As the sun rose higher, the bird walk group began shedding layers and slowly making its way around the base of the dam. They were observing a black waterfowl called a coot when a cry went up, “It’s a dipper!”
Sure enough, on a rock in the spillway of the dam bobbed an American Dipper, periodically jumping into the water and splashing around. Between the dipper and a Rock Wren, spotted nearby, the guide Beebe was impressed by the walk’s haul of sightings.
“Keep it up, you guys,” he said, joking, “I’m not sure this qualifies as a beginners bird walk any more.”
The beginners bird walk was one of several events regularly scheduled by the Madrone Audubon Society for Sonoma County.
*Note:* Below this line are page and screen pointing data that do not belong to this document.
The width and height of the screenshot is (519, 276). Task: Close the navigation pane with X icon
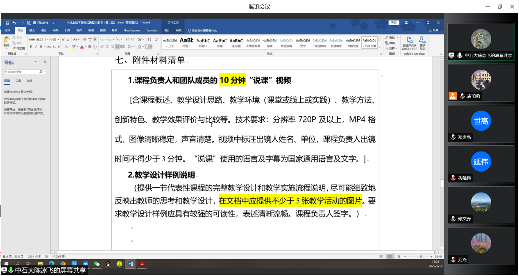click(x=45, y=62)
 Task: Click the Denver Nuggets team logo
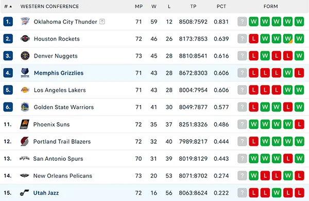25,56
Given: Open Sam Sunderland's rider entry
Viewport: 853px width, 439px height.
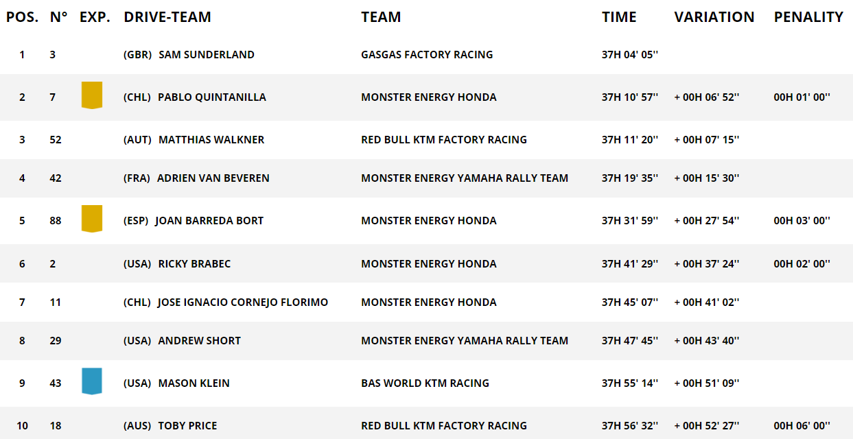Looking at the screenshot, I should click(206, 55).
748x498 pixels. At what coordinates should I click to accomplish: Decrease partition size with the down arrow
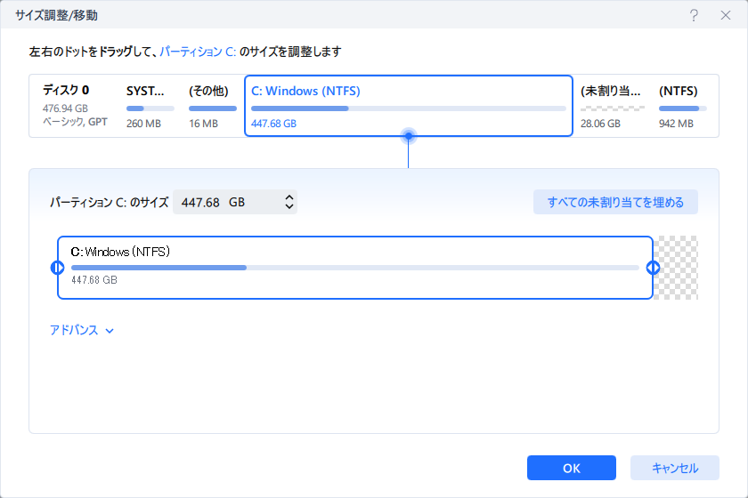289,206
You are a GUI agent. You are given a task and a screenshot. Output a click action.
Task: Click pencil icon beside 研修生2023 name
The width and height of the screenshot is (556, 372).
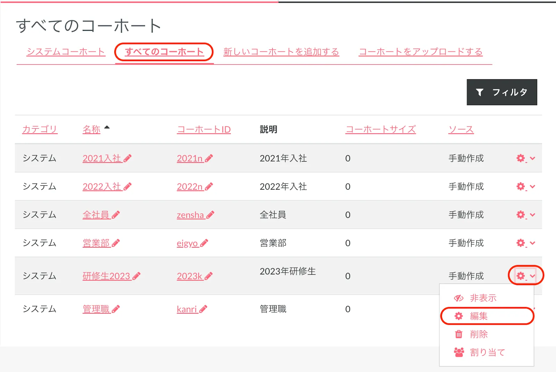pos(137,276)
Other outings are in a variety of destinations such as Chico, Lake County, Sebastopol and Petaluma, but chapter president Susan Kirks maintained that travel is not a requirement for birding.
“You can walk out into your own back yard, or bike to the local park with a pair of binoculars or join us on our outings,” Kirks said. “Travel as briefly or as far as you like.”
West Sonoma County Union High School District superintendent Keller McDonald first fell into birding when he was 12 years old, he said.
“I was on a camping trip with my family and there were birds everywhere. Now, I am just aware of and paying attention to birds wherever I am everyday,” McDonald said “I carry a bird book and binoculars with me most of the time.”
Though he doesn’t participate in organized bird walks, McDonald said he has traveled as far as Arizona and Scotland on birding vacations. But McDonald also agreed that travel isn’t required to enjoy birding.
“The beauty of birding is that it can be done by people of any age and of any ability,” he said. “It’s great fun to identify a new bird, tell where to expect it and understand its behaviors. As weird as it sounds, it feels like a friend.”
It’s that connection with the birds, through identification, California Audubon’s Frost said, that tends to hook new birders.
“There’s a really interesting thing that happens when you learn the name of the bird you’re looking at,” he said. “I’ve got a seven-year-old daughter, and when I told her the name of the black bird that was coming into our yard every day, instead of just being the black bird with the white chest, it became a Black Phoebe. That’s a really weird connection that you make and a lot of people, when they experience it, suddenly get really into birding and they go out and buy the binoculars, and they buy the bird book and they get sucked into it.”
For the uninitiated, introduction to birding can be as simple as showing up to one of the Madrone Audubon’s beginners bird walks, the next of which is Feb. 2 at Hudeman Slough, south of Sonoma. Alternatively, McDonald recommended recruiting a friend who is already into birding, going out to the coast and having them help distinguish the variety of shorebirds, waterfowl and raptors from one another.
Tom Reynolds, a volunteer with the Sonoma County Parks and Recreation department, also leads beginners bird walks and photography classes.
His interest in birds came about more from a desire to take their photos, he said.
“I wasn’t really a birder until about eight years ago,” Reynolds said. “Some people like to learn the Latin names and all the terminology, but I’m more interested in capturing the images.”
As an expert on the 50-odd regional parks in the county, Reynolds has his opinions on which make for the best birding.
“Shollenberger Park, which is in Petaluma, is probably the premiere birding spot in Sonoma County as far as the number birds and waterfowl, like ducks and geese,” he said.
Back at Lake Sonoma, as the beginners bird walk wound down, one of the aspiring birders heard the piercing call of a hawk from the underbrush, “What’s that?” they asked.
“That’s a mimic,” bird walk leader Gordon Beebe said. “The Steller’s Jay imitates a hawk to force other birds out of its feeding area.”
The appointed hour for the four-hour bird walk to end had come and gone, but the novice and expert birders alike still eagerly stopped and pointed out Hutton’s Vireos, Purple Finches and breathlessly watched a male Anna’s Hummingbird performing an aerobatic display dive for a female. It seemed like they all had the birding bug that day.